Which again does not ensure that $2 * sum = n * (n - 1)$, so it is not a loop invariant either. As with our first candidate assertion, this doesn’t actually match the expected behaviour either. It will not be the case that $2 * sum = n * (n - 1)$ throughout execution, just at the end. Instead, what should be the case is that $2 * sum = i * (i - 1)$ as on each iteration $sum$ is summation of the first $i$ numbers. So let’s see if this predicate is an invariant. We need to verify the triple:

\[\{ i < n \andop 2 * sum = i * (i - 1) \}\ sum \leftarrow sum + i;\; i \leftarrow i + 1\ \{ 2 * sum = i * (i - 1) \}\]

The strongest pre-condition here is $2 * (sum + i) = (i + 1) * (i + 1 - 1)$, which implies that $2 * sum = i * (i - 1)$ as required! Therefore, we have a loop invariant, and so we can conclude that:

\[\{ 2 * sum = i * (i - 1) \}\ \mathsf{while}\ i < n\ \mathsf{do}\ ...\ \{ i \geq n \andop 2 * sum = i * (i - 1) \}\]

But there’s a snag… Our post-condition doesn’t imply that $2 * sum = n * (n - 1)$. In particular, we know that $i \geq n$ will hold after the loop, but not that it is equal to $n$. This leads us to the final invariant $2 * sum = i * (i - 1) \andop i \leq n$.

It is indeed an invariant as we have:

\[\begin{array}{l} \{ i < n \andop 2 * sum = i * (i - 1) \andop i \leq n \}\\ sum \leftarrow sum + i;\;\\ i \leftarrow i + 1\\ \{ 2 * sum = i * (i - 1) \andop i \leq n \} \end{array}\]

and thus we can conclude:

\[\begin{array}{l} \{ 2 * sum = i * (i - 1) \andop i \leq n \}\\ \mathsf{while}\ i < n\ \mathsf{do}\\ \quad sum \leftarrow sum + i;\;\\ \quad i \leftarrow i + 1\\ \{ i \geq n \andop 2 * sum = i * (i - 1) \andop i \leq n \} \end{array}\]

where the post-condition can be weakened to $2 * sum = n * (n - 1)$ (because $i \geq n$ and $i \leq n$ is only satisfied when $i = n$) as required.

To get a pre-condition for the entire program, we just need to apply our weakest pre-condition formulas from last time to get $2 * 0 = 0 * (0 - 1) \andop 0 \leq n$, which is equivalent to $0 \leq n$. Therefore, we can conclude the program has the correct behaviour and indeed will compute the sum of the first $n$ numbers when $n$ is initially greater than or equal to $0$.

Constraints

Even in this simple case, verifying program’s with loops can become surprisingly challenging!
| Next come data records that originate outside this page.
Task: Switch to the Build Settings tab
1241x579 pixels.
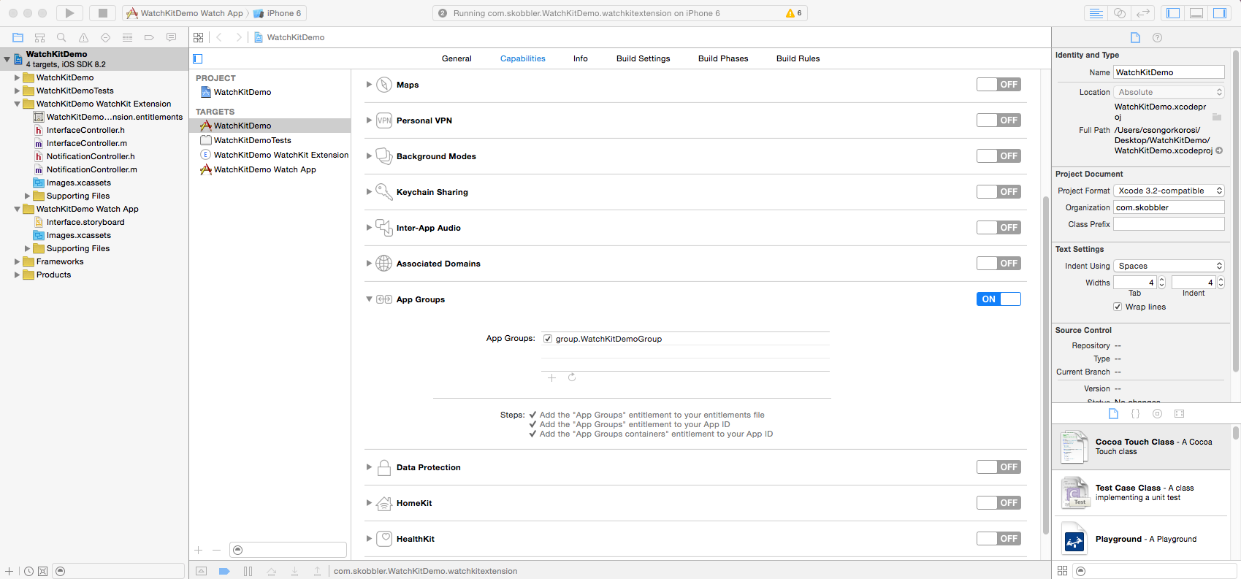Action: pos(643,58)
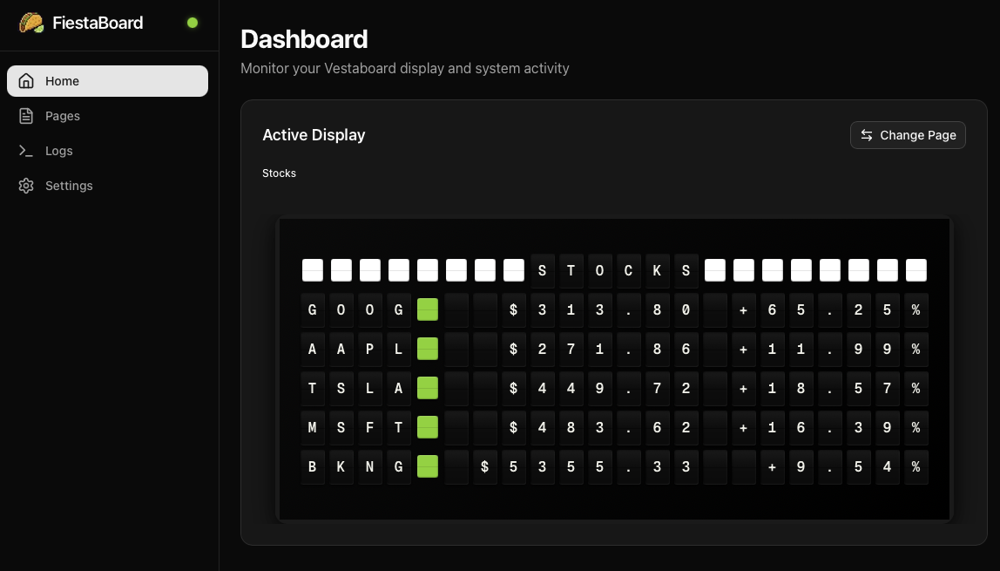Toggle the green chip beside TSLA
The image size is (1000, 571).
click(427, 388)
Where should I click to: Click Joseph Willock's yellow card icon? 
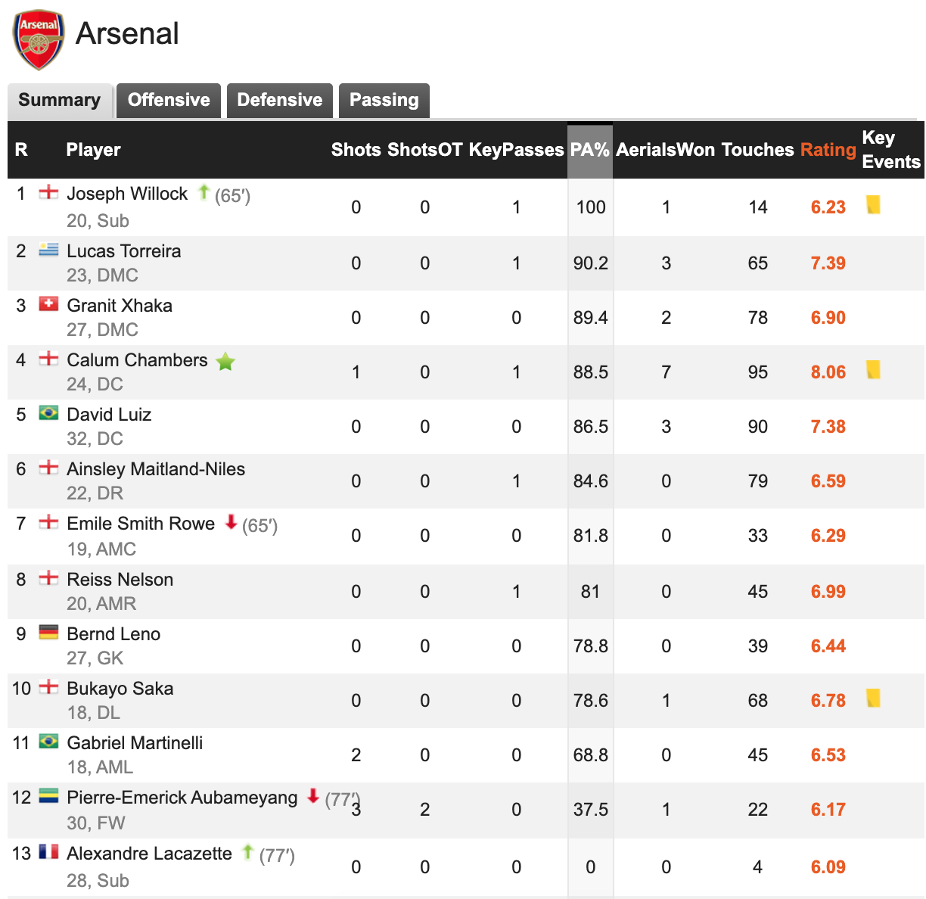pos(873,204)
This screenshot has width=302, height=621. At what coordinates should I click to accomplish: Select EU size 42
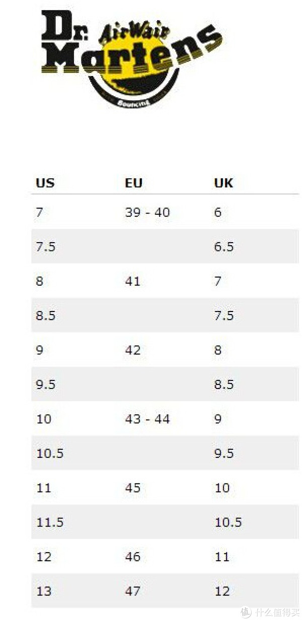[132, 350]
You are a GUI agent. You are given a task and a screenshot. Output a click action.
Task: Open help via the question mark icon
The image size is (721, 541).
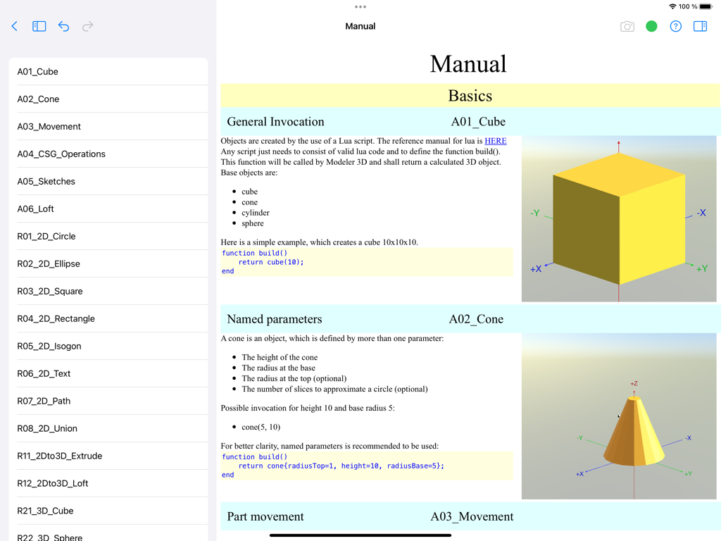675,26
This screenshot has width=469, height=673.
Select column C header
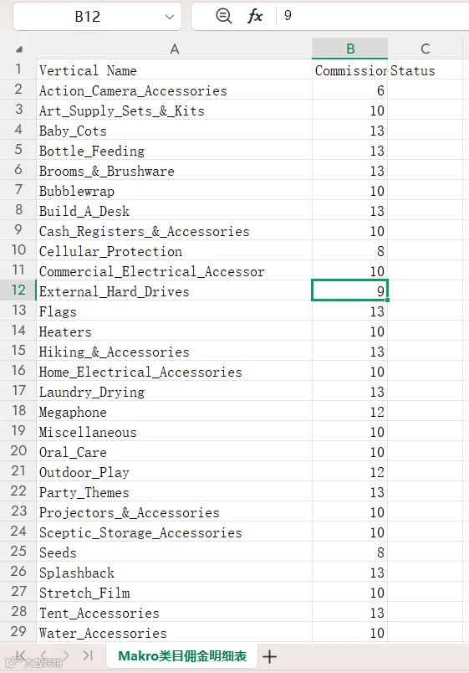coord(425,49)
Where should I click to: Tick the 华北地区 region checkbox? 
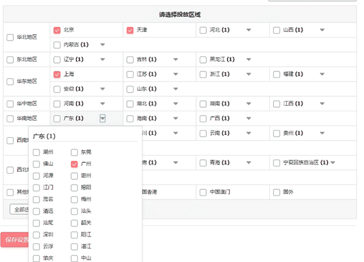10,38
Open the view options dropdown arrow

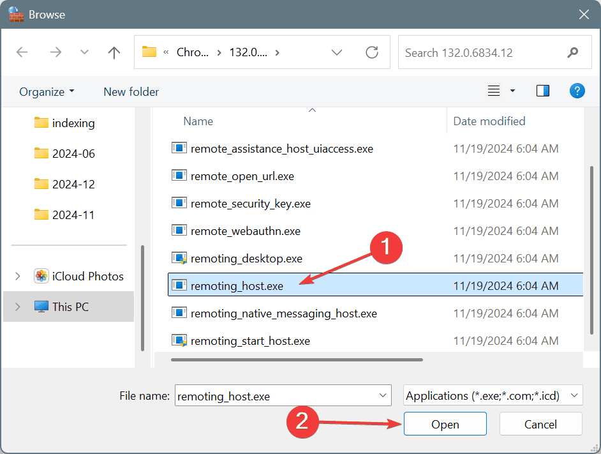(x=512, y=91)
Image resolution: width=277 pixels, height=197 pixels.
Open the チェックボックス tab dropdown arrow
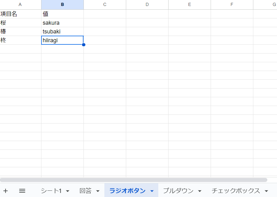(x=266, y=191)
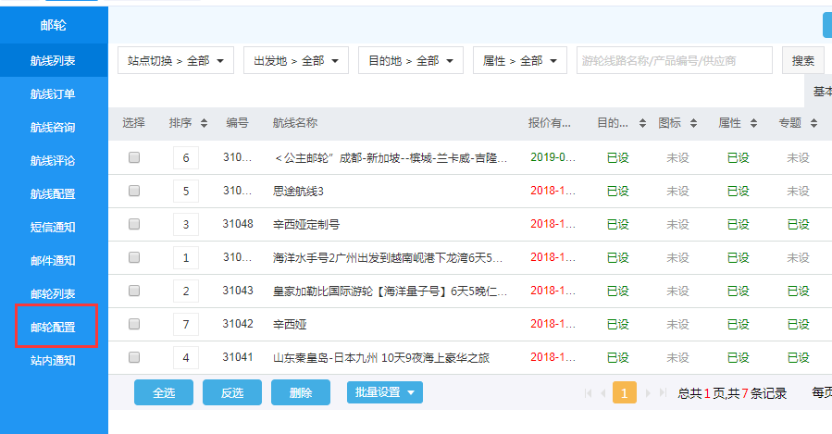Click the next page arrow
Screen dimensions: 832x434
pos(647,393)
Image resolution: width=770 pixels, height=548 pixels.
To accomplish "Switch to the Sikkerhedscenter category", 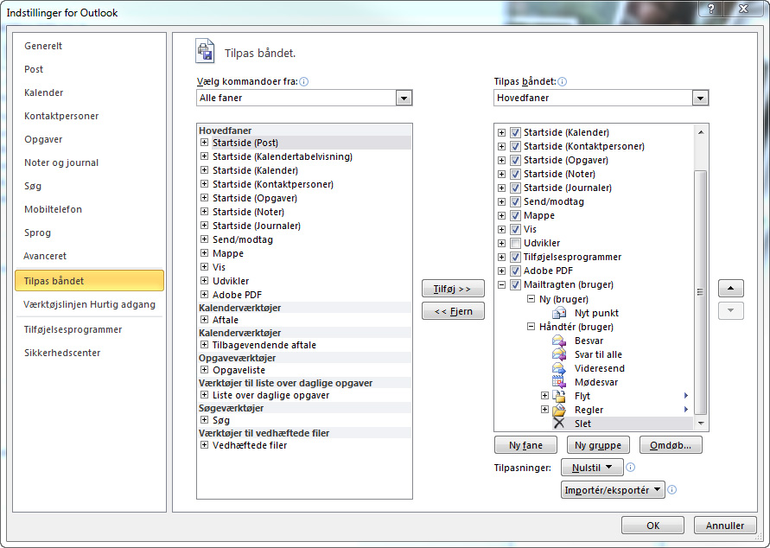I will tap(62, 353).
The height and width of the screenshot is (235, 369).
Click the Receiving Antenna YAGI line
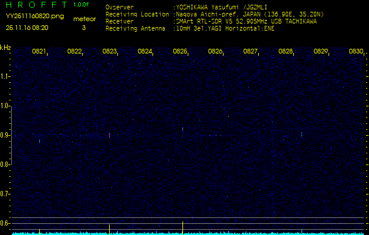[x=194, y=27]
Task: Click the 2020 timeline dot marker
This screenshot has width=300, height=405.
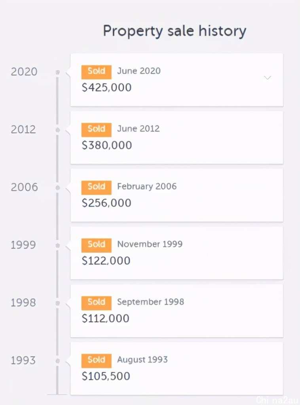Action: [58, 72]
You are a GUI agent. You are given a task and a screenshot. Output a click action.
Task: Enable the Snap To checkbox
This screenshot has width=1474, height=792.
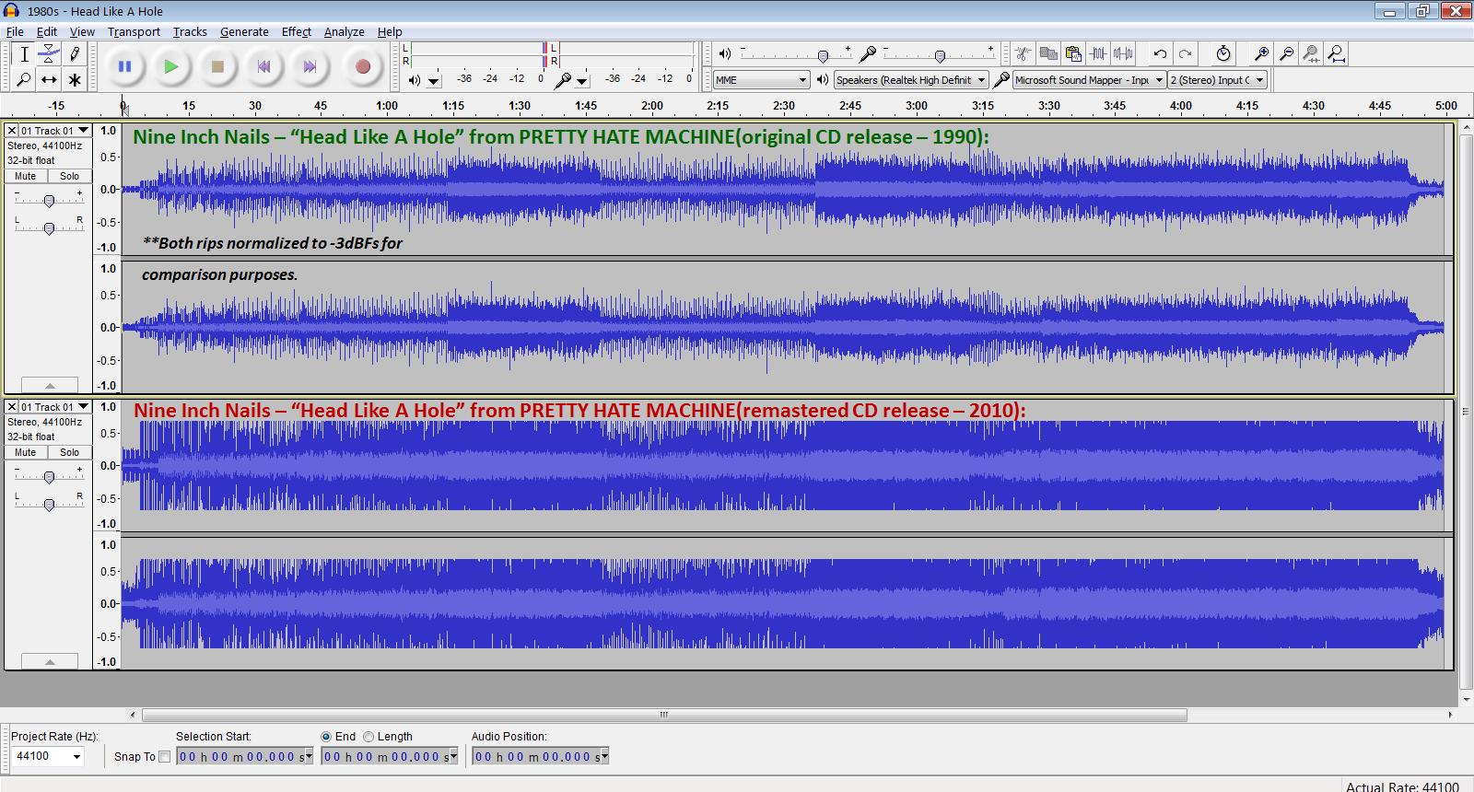point(164,757)
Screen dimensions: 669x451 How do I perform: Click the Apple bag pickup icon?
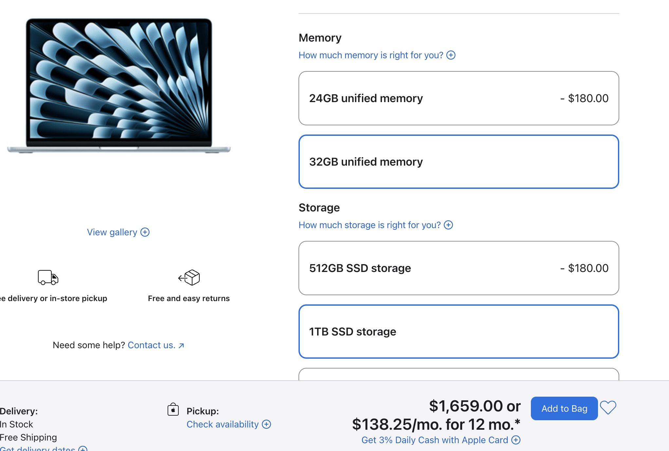coord(173,409)
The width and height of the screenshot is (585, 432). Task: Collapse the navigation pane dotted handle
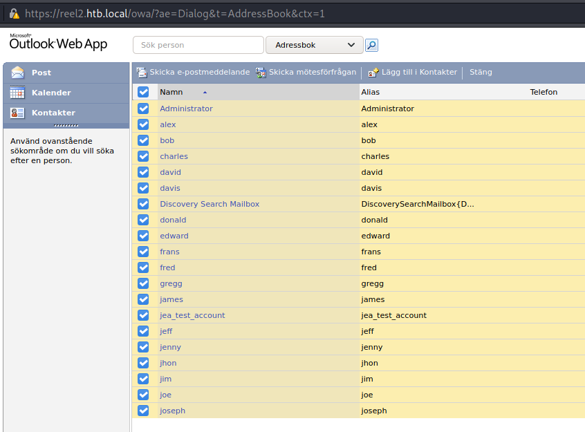pyautogui.click(x=66, y=125)
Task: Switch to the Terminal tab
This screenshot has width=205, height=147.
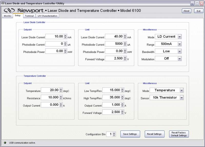Action: click(29, 16)
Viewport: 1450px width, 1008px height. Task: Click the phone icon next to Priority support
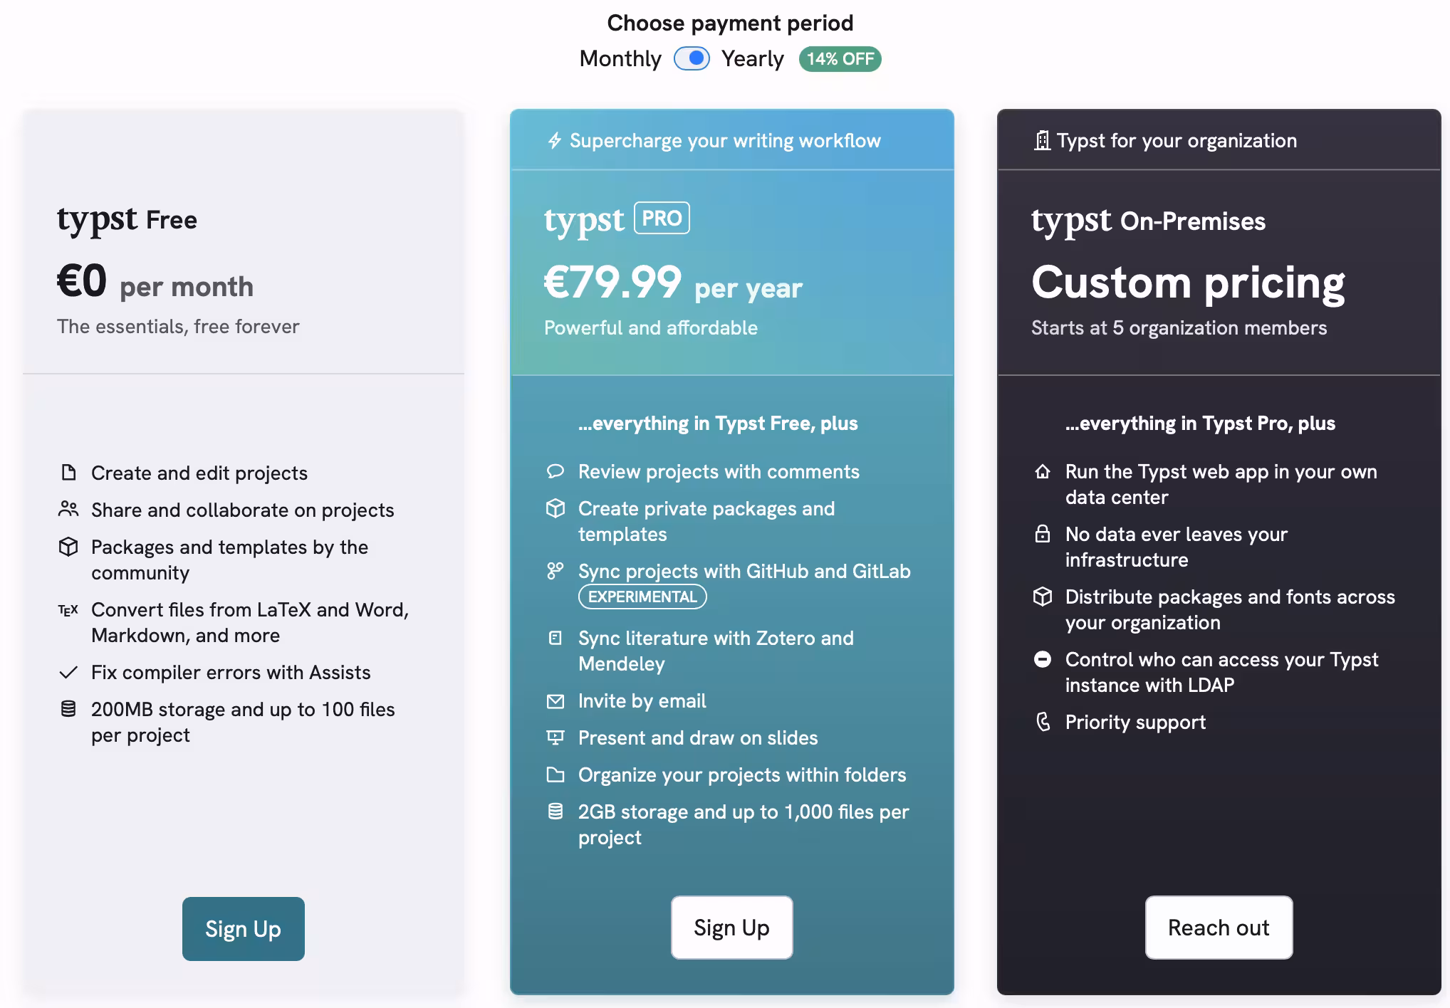point(1042,721)
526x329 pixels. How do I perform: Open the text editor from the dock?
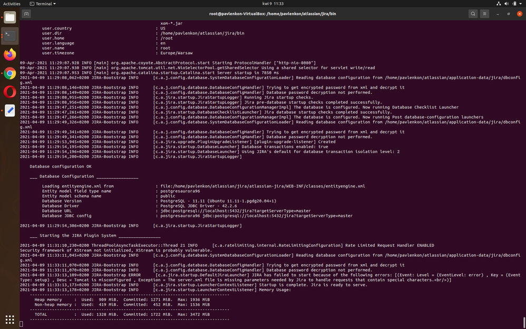pos(9,111)
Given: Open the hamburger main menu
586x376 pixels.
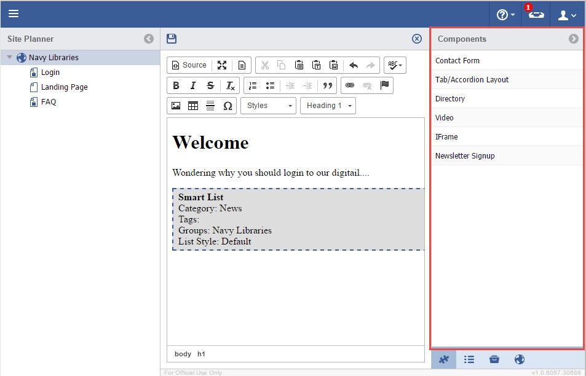Looking at the screenshot, I should point(14,14).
In fact, the construction of a loop invariant is undecidable problem, i.e. it cannot be automated and there is no set method for constructing a loop invariant that will always work. You will see more about undecidable problems in the next section of the unit.

Typically, identifying a loop invariant involves some insight into the behaviour of the program - you need to consider how you expect the program to behave. That said, we can characterise the of a loop invariant in the form of logical constraints.

To ensure that \(\{ P \}\ \mathsf{while}\ e\ \mathsf{do}\ S\ \{ Q \}\) holds, we need some invariant \(I\) such that:

• \(P \Rightarrow I\); that is, it is true prior to the execution of the loop.

• \(\mathsf{SPC}(S,\, I \andop e) \Rightarrow I\); that is, if it holds at the start of the loop and the branch condition is true, then it will holds after execution of the loop.

• \(I \andop {!e} \Rightarrow Q\); that is, if the loop has terminated and the invariant is still true, then the desired post-condition is also true.

So, for our earlier example:

\[\begin{array}{l} \{ n \geq 0 \andop sum = 0 \andop i = 0 \} \\ \mathsf{while}\ i < n\ \mathsf{do} \\ \quad sum \leftarrow sum + i;\; \\ \quad i \leftarrow i + 1 \\ \{ 2 * sum = n * (n - 1) \} \end{array}\]

We need to find some $I$ such that:

• \(n \geq 0 \andop sum = 0 \andop i = 0 \Rightarrow I\).
• \(\mathsf{SPC}(sum \leftarrow sum + i;\; i \leftarrow i + 1,\, I \andop i < n) \Rightarrow I\).
• \(I \andop i \geq n \Rightarrow 2 * sum = n * (n - 1)\).

And we can see that $2 * sum = i * (i - 1) \andop i \leq n$ satisfies these constraints.